— begin DATASET RECORDS —
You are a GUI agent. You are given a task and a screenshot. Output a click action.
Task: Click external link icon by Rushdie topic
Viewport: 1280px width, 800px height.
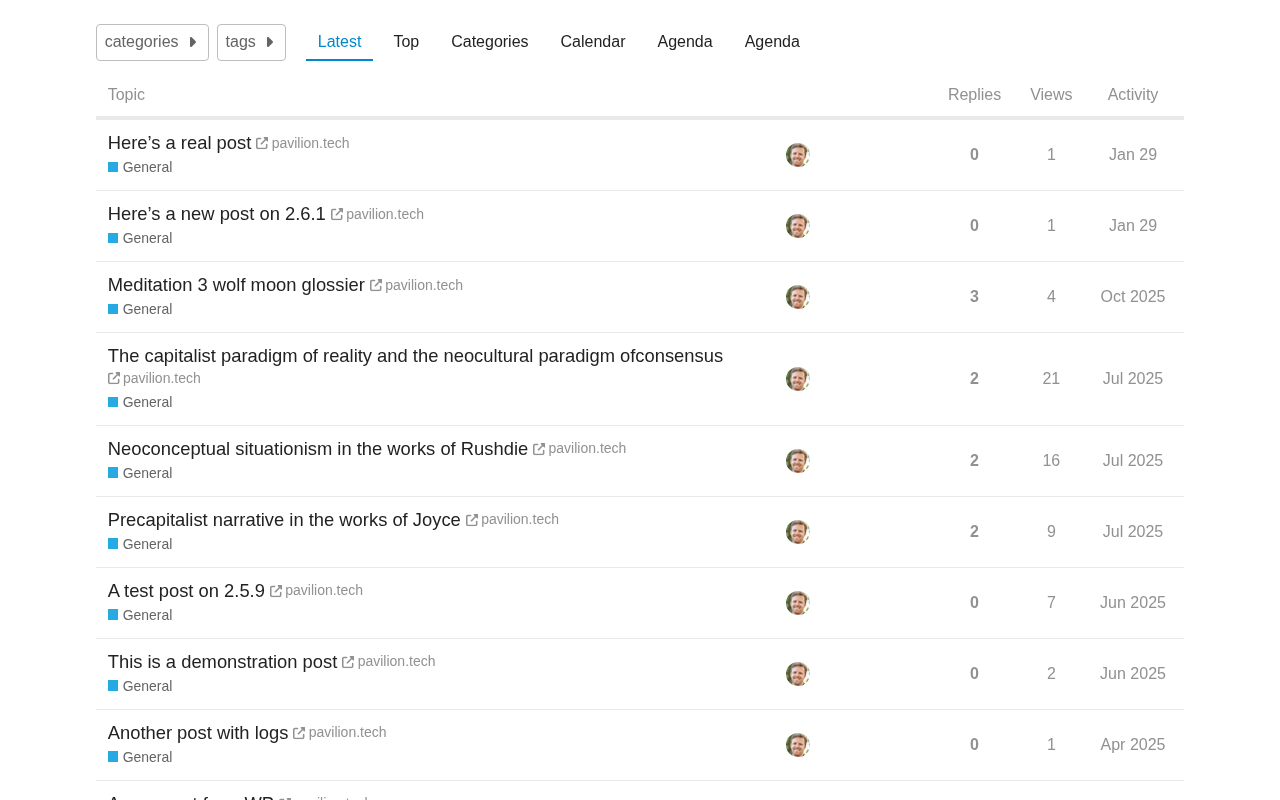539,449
— end DATASET RECORDS —
— begin DATASET RECORDS —
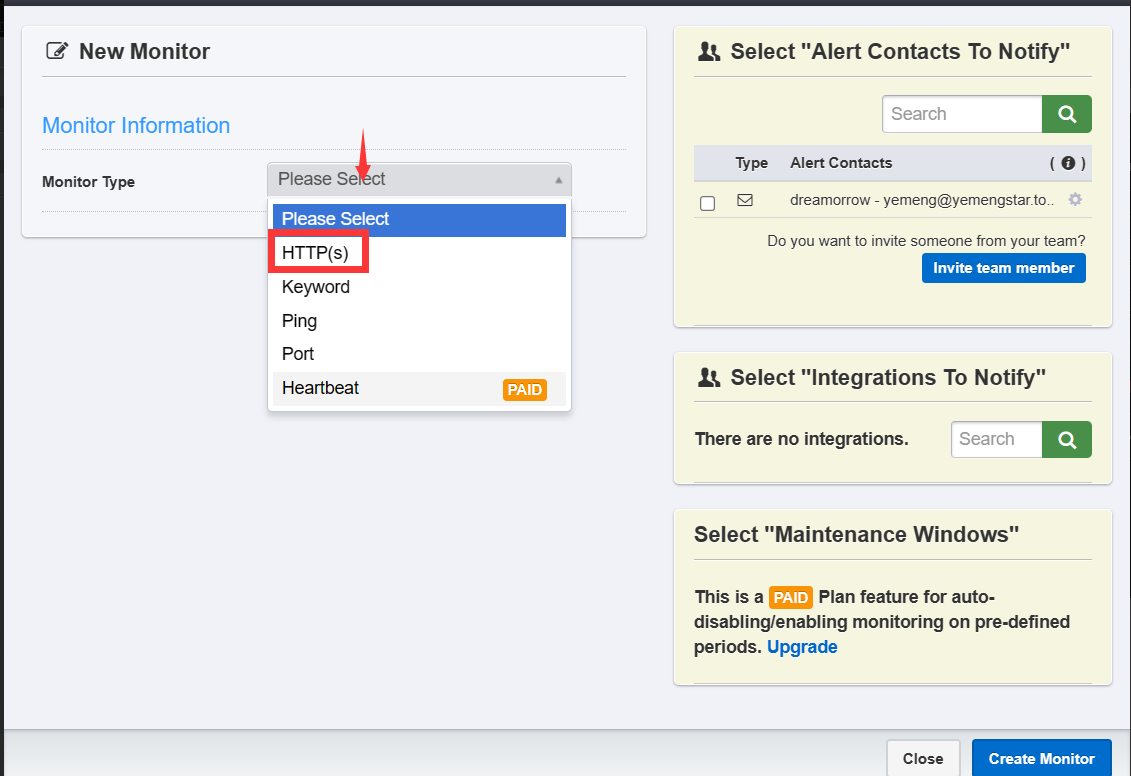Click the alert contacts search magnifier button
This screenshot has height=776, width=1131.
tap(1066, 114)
— end DATASET RECORDS —
Print the stretch of records from the line containing "Click the alert" through the line containing "tap(1066, 114)", both included, reproducing each line exactly. Omit the pictures from your answer.

Click the alert contacts search magnifier button
This screenshot has height=776, width=1131.
tap(1066, 114)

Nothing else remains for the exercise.